Today’s Engineering Challenges and the Promise of Numerical Simulation
While the expectation of engineers to design more (better and faster) has not diminished, the industry faces monumental challenges. Today’s engineering workforce is more distributed than ever, which can hamper collaboration and performance across teams. Engineers are also responsible for producing more fuel-efficient products, reducing emissions and optimizing maintenance, repair and overhaul windows to reduce costs.
As engineering teams stretch beyond their capabilities, HPC-powered digital simulation helps ease the load. Engineers can collaborate with each other and perform their work in a virtual environment, improving the speed and efficiency of engineering workloads. Simulation gives engineers the power to see how their designs will perform in millions of real-world scenarios, while reducing or even eliminating the need for costly physical testing. Ultimately, helping engineers improve product safety, durability and performance.
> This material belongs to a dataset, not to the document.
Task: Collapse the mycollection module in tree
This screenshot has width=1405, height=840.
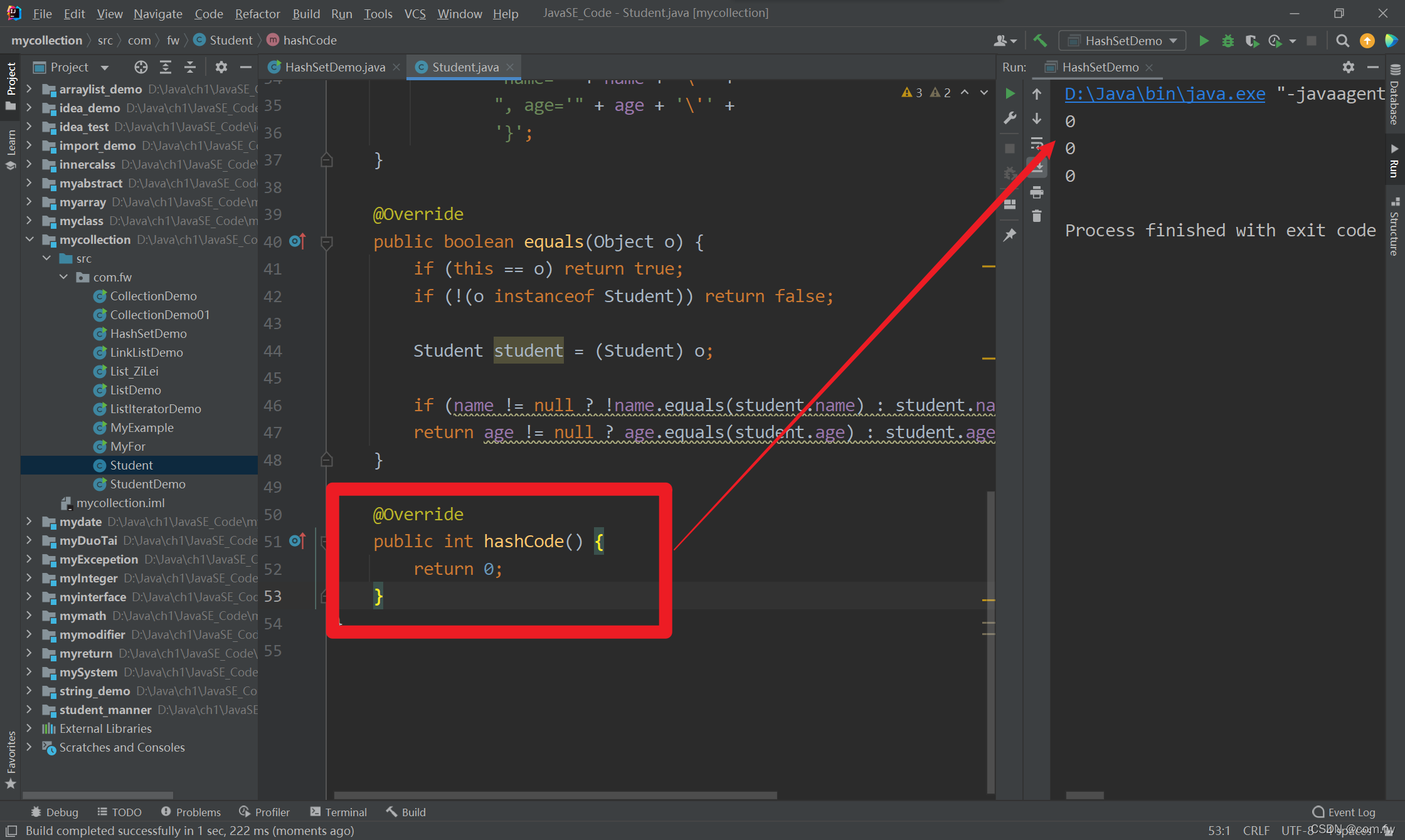Action: pos(29,239)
The engineers of the British group McLaren use simulation and prototyping to design faster and more aerodynamic vehicles. The engineering team runs HPC-powered simulations based on up to 100,000 data points per second from Formula 1 racing cars as they move at up to 200 miles per hour. McLaren engineers are building 3D digital twins and 3D printing models for ongoing rapid prototyping and to generate analysis to improve the car’s performance in subsequent races. The results of these efforts lead to rapid prototyping and component testing.
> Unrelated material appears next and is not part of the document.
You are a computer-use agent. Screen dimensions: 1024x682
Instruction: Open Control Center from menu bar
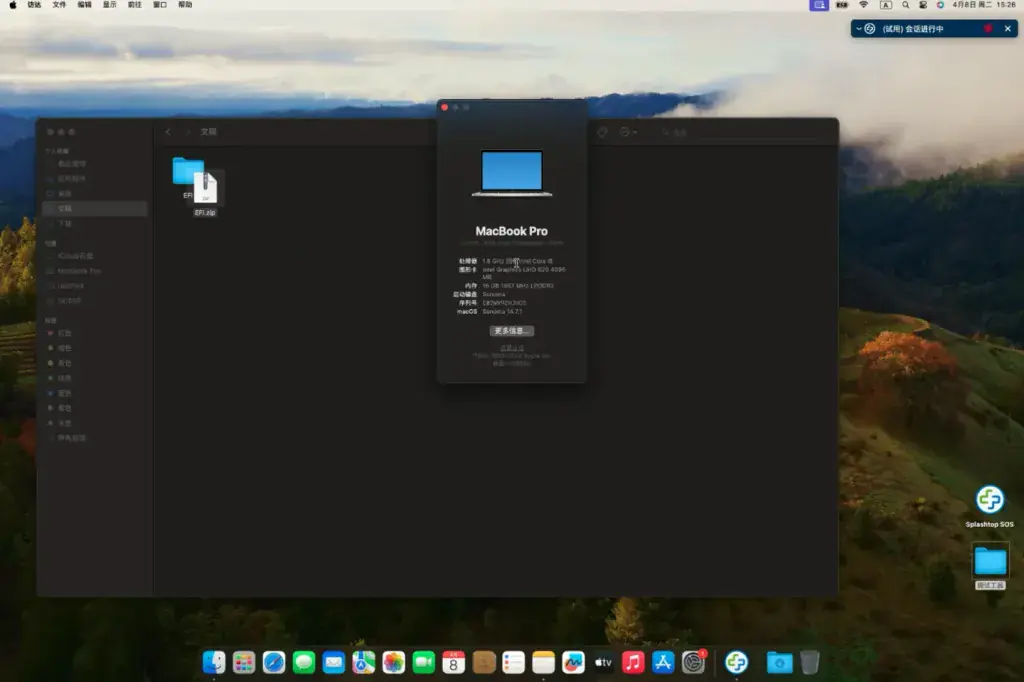coord(923,5)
HPC for power plant design
Simulation was the answer for California-based engineering firm RJM International, a provider of emissions reduction and combustion enhancement technologies, serving large combustion facilities like refineries and steel mills. The company runs analysis and operational simulations involving a series of computational fluid dynamics (CFD) on an HPC cluster with the goal of helping plants operate more efficiently and limit emissions through the adoption of co- combustion, fuels from biomass or new generation energy pellets.
RJM International engineers use audits and detailed datasets to create accurate models of power plant performance. The team uses Ansys simulation software integrated with Dell’s HPC infrastructure. This solution allows engineers to use CFD data to design, test and prove new solutions before they are installed. It’s also modular, so engineers can easily deploy a system optimized for the compute, storage, networking, and software required by their specific HPC workloads.
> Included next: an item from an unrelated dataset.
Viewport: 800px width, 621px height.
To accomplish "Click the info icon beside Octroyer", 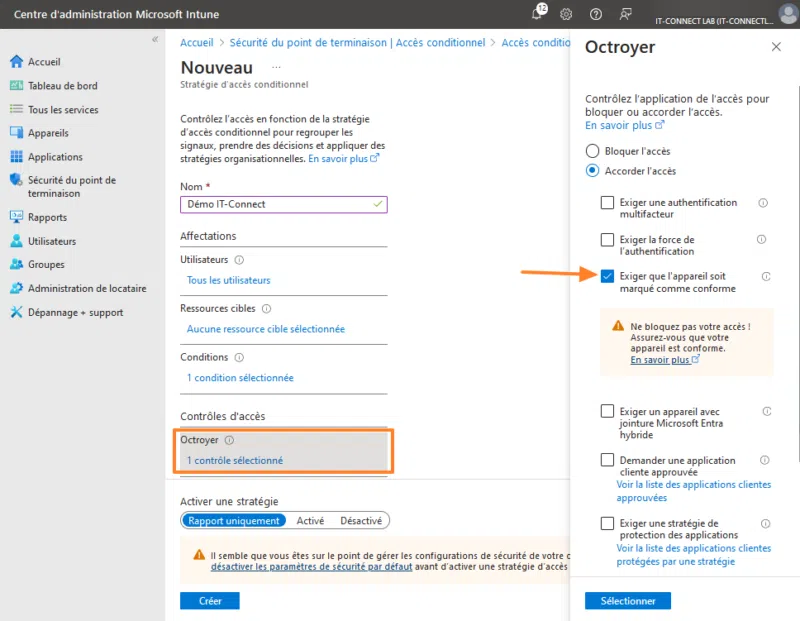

Simulations that used to take a week are now completed in a day, using 86% less compute time than the company’s previous IT infrastructure. The cluster also allows RJM to perform a variety of large, sophisticated calculations to solve other complex engineering challenges. Engineers can quickly and cost-effectively validate product integrity before prototyping by modeling behavior through real-world variables.
Simplify and Accelerate HPC
Retooling an IT environment for high-performance engineering workloads can be streamlined by engineering-validated architectural designs that include servers, storage, networks, software, and services in customizable configurations. They are designed to simplify and speed up the configuration of HPC clusters whose design has already been tested and adjusted for CAE.
As teams continue to work remotely and CAE software grows in sophistication, engineers are leading the way in adopting advanced computing technologies to meet new challenges. HPC is not unique. The right solution configuration depends on a specific combination of applications and simulation types, with a variety of options to consider. But once these hurdles are overcome, HPC plays a major role in advancing the use of simulation in engineering, accelerating time to market and contributing to the design of innovative and better products.